-- Start EXCERPT TO READ --
# Koyo R1977 Radiator Installation



## lshadoff (Nov 26, 2002)

Yesterday I installed the radiator. It is designed to prevent overheating in high horsepower SR20-powered cars in extreme conditions such as track racing. A technical description by Mike Kojima is here.

It is double the thickness of the Nissan Motorsports radiator.









You can see the installation here.

Lew


----------



## James (Apr 29, 2002)

That thing is a monster! 

On the radiator fans, I think the models with air conditioning had two fans no? Are you going to install some slim fans on there?


----------



## lshadoff (Nov 26, 2002)

James said:


> That thing is a monster!
> 
> On the radiator fans, I think the models with air conditioning had two fans no? Are you going to install some slim fans on there?


The stock driver's side fan fits.









Lew


----------



## James (Apr 29, 2002)

So then that's a no for a fan for the other side?


----------



## lshadoff (Nov 26, 2002)

James said:


> So then that's a no for a fan for the other side?


It doesn't fit. It just barely fit with the Nissan Motorsports radiator. The turbo is in the way. The HotShot turbo kit has a bottom-mount turbo. Perhaps with a different configuration, the passenger side fan would fit.

I haven't read of any turbo SR20 B13 or B14 car using the stock fans. Everyone has used slim fans, either in front or behind the Koyo radiator. I was fully expecting to have to mount a fan in front of the radiator and had prepped it for mounting the passenger side fan in front. I tested the fans and found they would run backwards if the power and ground leads were swapped.

Lew


----------



## NotAnotherHonda (Aug 7, 2003)

hell yea lew....time for slim fans though


----------



## lshadoff (Nov 26, 2002)

NotAnotherHonda said:


> hell yea lew....time for slim fans though


Why? The stock fan should be more than adequate.

Lew


----------



## Johnny-wonk (Jan 28, 2003)

There are a few guys running stock fans with a T25 setup. On a B13 I think though. 

How are you liking the radiator so far? Mine will be here Wednesday. Do you feel any differenc from the motor running cooler?


----------



## lshadoff (Nov 26, 2002)

Johnny-wonk said:


> There are a few guys running stock fans with a T25 setup. On a B13 I think though.
> 
> How are you liking the radiator so far? Mine will be here Wednesday. Do you feel any differenc from the motor running cooler?
-- End EXCERPT TO READ --
Decide whether each statement agrees with the radiator thread, answering yes or no and quoting the text's deciding words: 1. The Koyo radiator is twice as thick as the Nissan Motorsports radiator. 2. The HotShot turbo kit has a top-mount turbo. 3. The fans would run backwards if the power and ground leads were swapped. The radiator thread can be used without any of the data that follows it.
-- Start PROVIDED RECORDS --
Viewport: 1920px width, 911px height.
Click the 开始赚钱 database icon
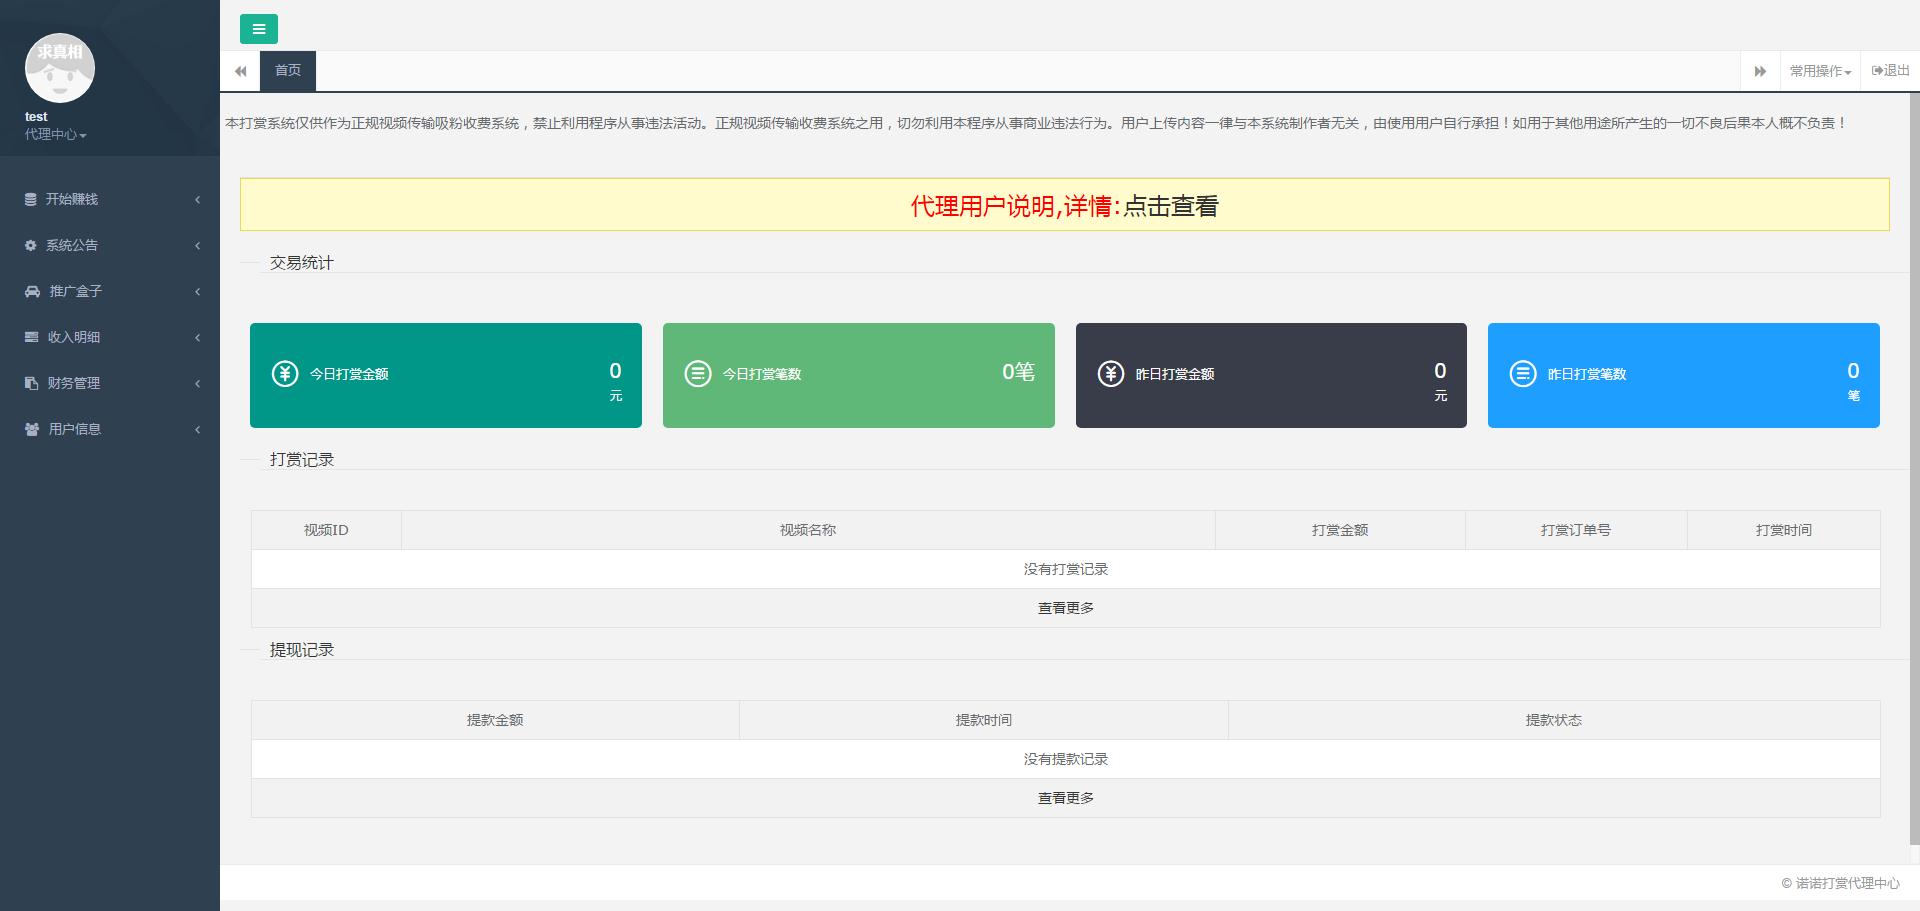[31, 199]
-- End PROVIDED RECORDS --
-- Start PROVIDED RECORDS --
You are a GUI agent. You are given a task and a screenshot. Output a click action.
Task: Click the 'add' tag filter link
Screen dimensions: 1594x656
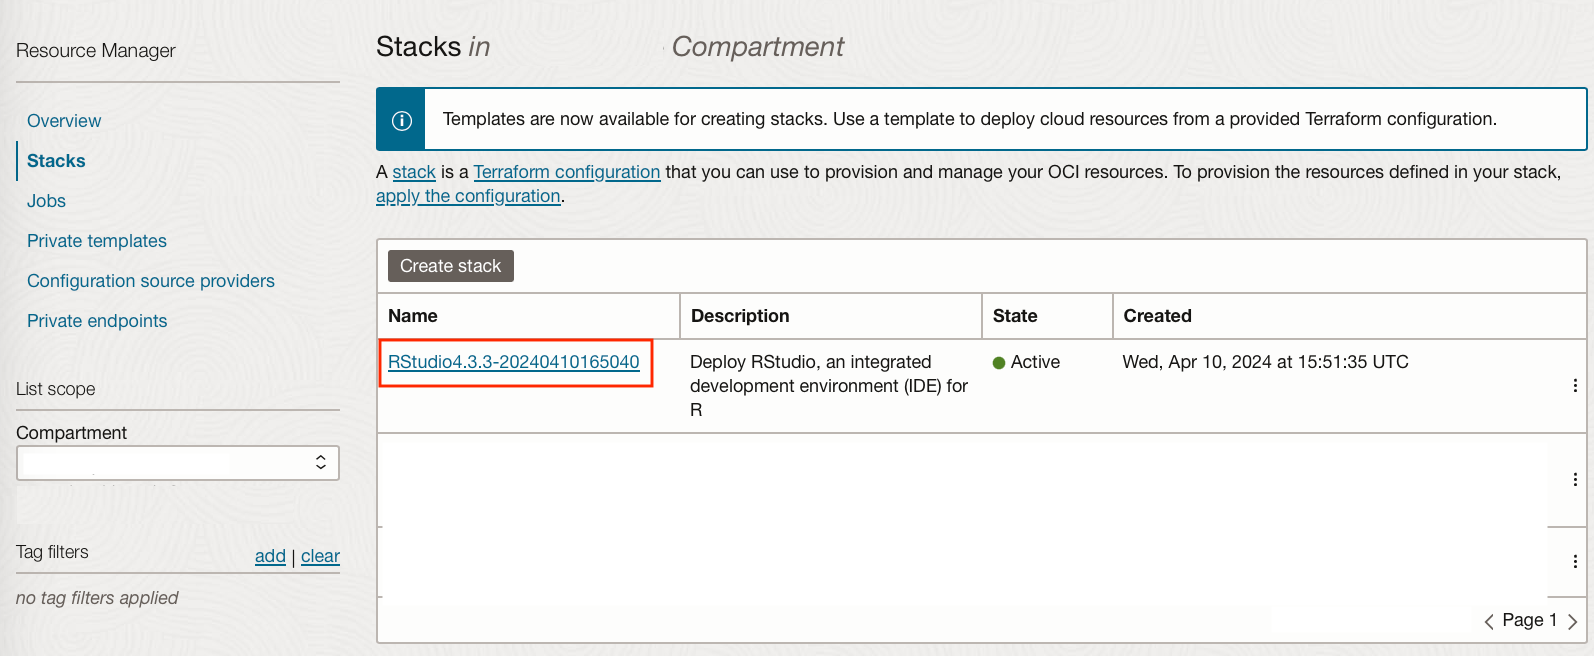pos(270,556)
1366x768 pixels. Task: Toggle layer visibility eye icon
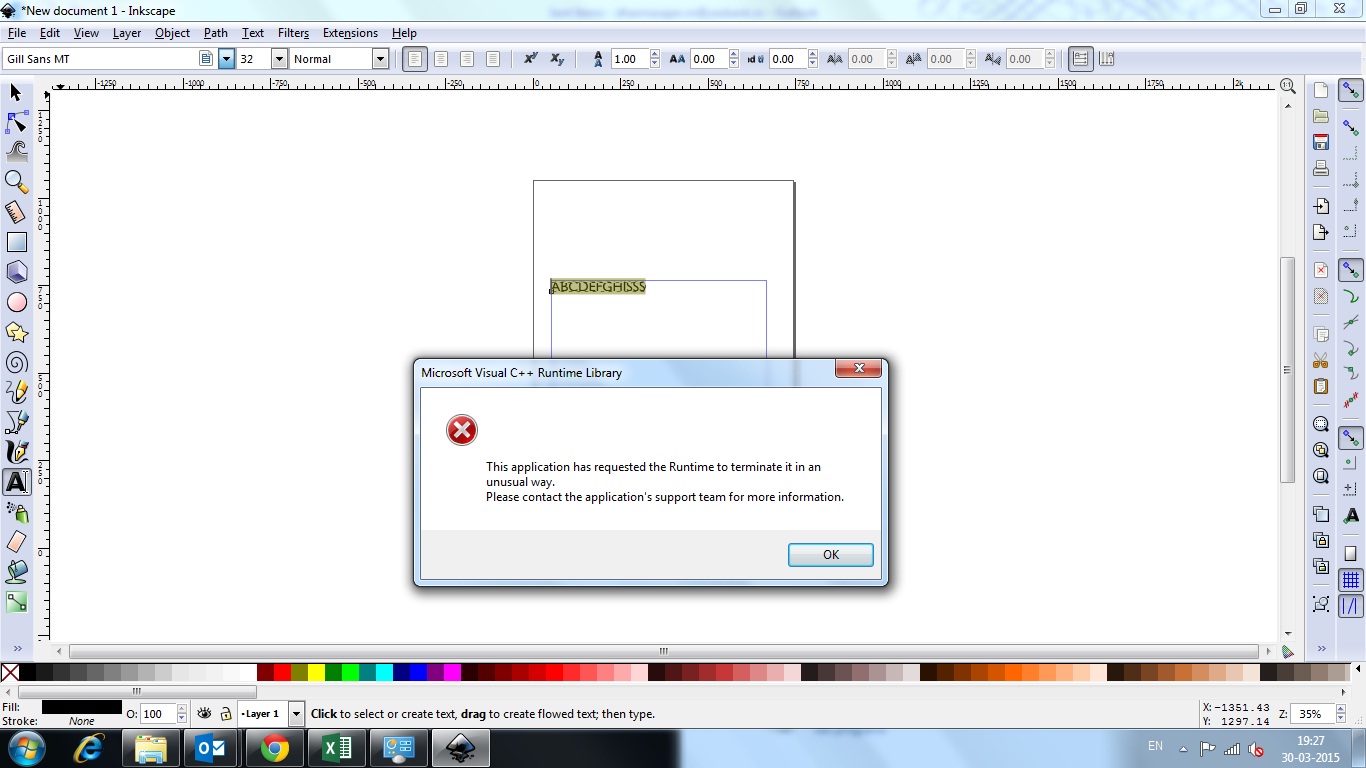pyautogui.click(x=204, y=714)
-- End PROVIDED RECORDS --
§ **FINAL RESULT**:
1. Yes: "It is double the thickness of the Nissan Motorsports radiator."
2. No: "The HotShot turbo kit has a bottom-mount turbo."
3. Yes: "I tested the fans and found they would run backwards if the power and ground leads were swapped."